Ghana partners with Mexican government in technology to combat aflatoxin

GHANA – The Ghana Standard Authority (GSA) is partnering with the Mexican Government to introduce the Nixtamalisation technology in Ghana that aims at combating aflatoxin contamination in maize.

The technology, which has been successfully utilised in Mexico in processing of white corn, has the potential of reducing food safety and security concerns emanating from aftlatoxin contamination, reports Ghana News Agency.

Specifically, the technology seeks to address public health and food security challenges associated with the consumption of corn contaminated with aflatoxins and improving economic growth.

Mr Carlos Kingsley Ahenkorah, the Deputy Minister of Trade and Industry, underscored the importance of the technology highlighting that corn and corn products were among the highest consumed foods in Ghana.

Mr Kingsley was speaking at the National Aflatoxin Sensitisation and Management (NASAM) Project Meeting, under the theme: “Aflatoxin Sensitisation: Standards, Public Health and Nixtamalisation.”

The development comes as a boost to the agriculture sector especially at a time when the government is implementing a number of initiatives to improve yields and quality of agriculture products.

Mr Kingsley said initiatives like the Planting for Food and Jobs, Planting for Export and One District, One Factory would need the technology as a support for improved trading and accountability.

He called on research institutions, the academia and the GSA to adopt the new technology to suit the environment and make it easy and affordable for farmers and processors in the country.

Mrs Maria de Los Angeles Arriola, the Mexican Ambassador in Ghana, noted that Mexico had made remarkable strides in phasing out aflatoxin adding that Mexico had the required expertise to transfer the technology.

The Ambassador highlighted that the efforts of reducing aflatoxin would not only allow for the improvement of the quality of the corn but also “improve the health of the people, food security and also improved economic development.”

# What you have to do:
Copy out the full news item on Ghana's partnership with Mexico against aflatoxin, word for word. Rely only on the text for this work.

# Source data:
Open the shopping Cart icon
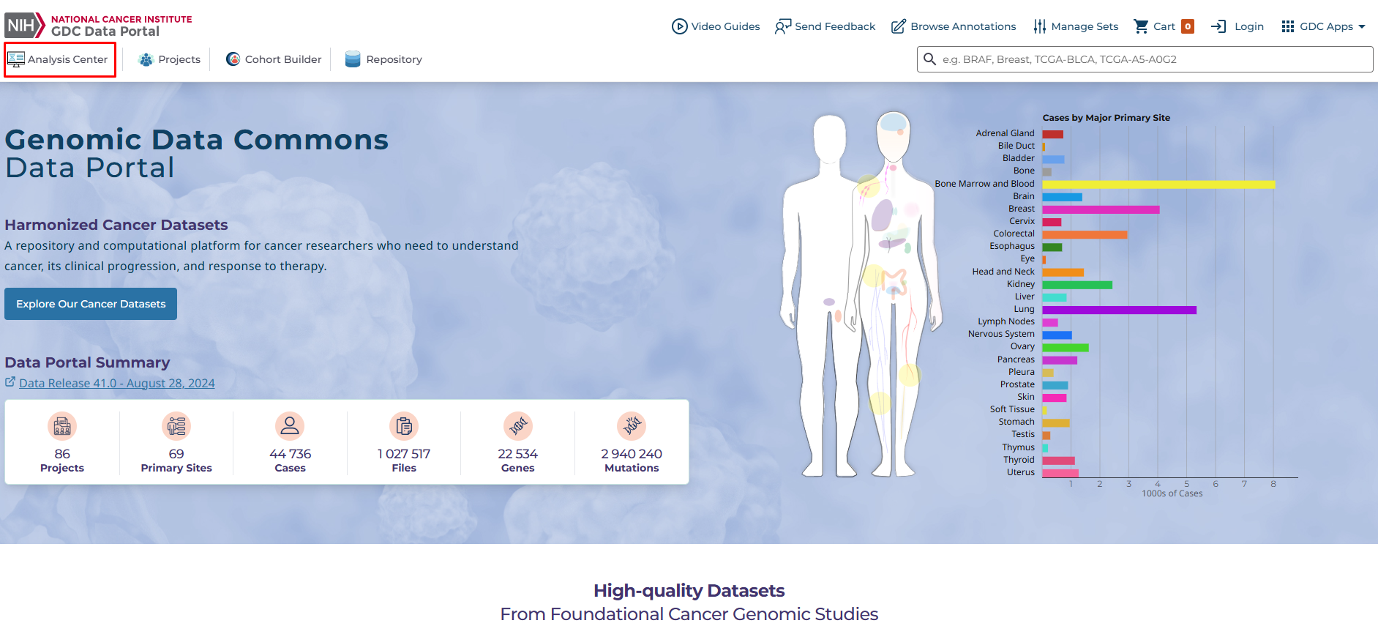1378x626 pixels. click(x=1141, y=26)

# Answer below:
Ghana partners with Mexican government in technology to combat aflatoxin

GHANA – The Ghana Standard Authority (GSA) is partnering with the Mexican Government to introduce the Nixtamalisation technology in Ghana that aims at combating aflatoxin contamination in maize.

The technology, which has been successfully utilised in Mexico in processing of white corn, has the potential of reducing food safety and security concerns emanating from aftlatoxin contamination, reports Ghana News Agency.

Specifically, the technology seeks to address public health and food security challenges associated with the consumption of corn contaminated with aflatoxins and improving economic growth.

Mr Carlos Kingsley Ahenkorah, the Deputy Minister of Trade and Industry, underscored the importance of the technology highlighting that corn and corn products were among the highest consumed foods in Ghana.

Mr Kingsley was speaking at the National Aflatoxin Sensitisation and Management (NASAM) Project Meeting, under the theme: “Aflatoxin Sensitisation: Standards, Public Health and Nixtamalisation.”

The development comes as a boost to the agriculture sector especially at a time when the government is implementing a number of initiatives to improve yields and quality of agriculture products.

Mr Kingsley said initiatives like the Planting for Food and Jobs, Planting for Export and One District, One Factory would need the technology as a support for improved trading and accountability.

He called on research institutions, the academia and the GSA to adopt the new technology to suit the environment and make it easy and affordable for farmers and processors in the country.

Mrs Maria de Los Angeles Arriola, the Mexican Ambassador in Ghana, noted that Mexico had made remarkable strides in phasing out aflatoxin adding that Mexico had the required expertise to transfer the technology.

The Ambassador highlighted that the efforts of reducing aflatoxin would not only allow for the improvement of the quality of the corn but also “improve the health of the people, food security and also improved economic development.”